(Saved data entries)
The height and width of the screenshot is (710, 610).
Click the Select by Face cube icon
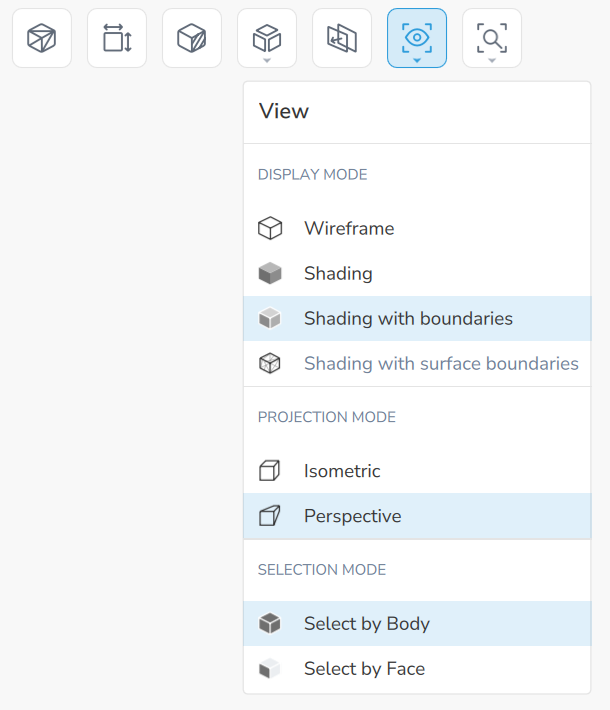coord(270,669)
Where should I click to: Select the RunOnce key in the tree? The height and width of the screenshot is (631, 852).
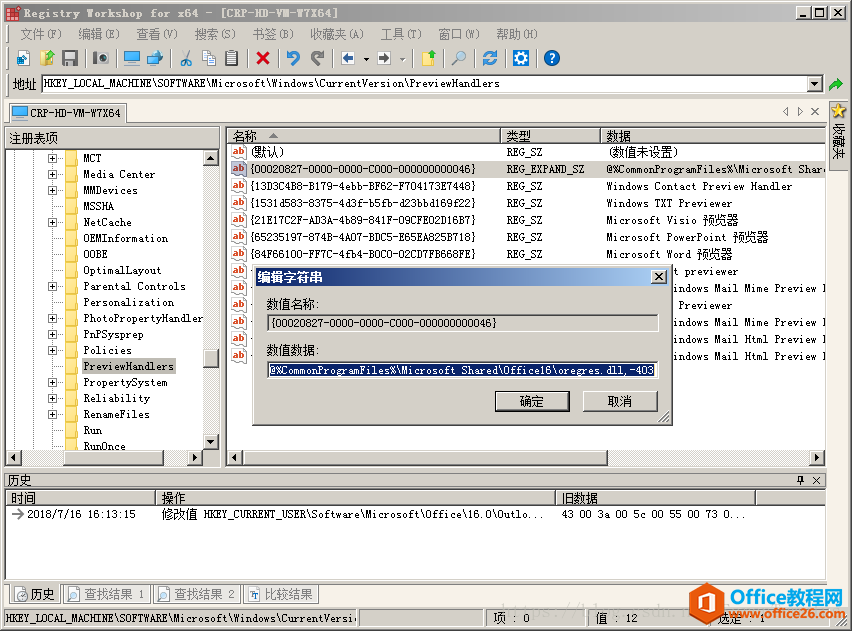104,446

DIRECTIONS FOR THIS TASK: Output every line of the records above unchanged, and keep the pictures out.

RESPONSE FOR THIS EXERCISE:
The height and width of the screenshot is (710, 610).
Click the Select by Face cube icon
coord(270,669)
Where should I click to: Select the RunOnce key in the tree? The height and width of the screenshot is (631, 852).
104,446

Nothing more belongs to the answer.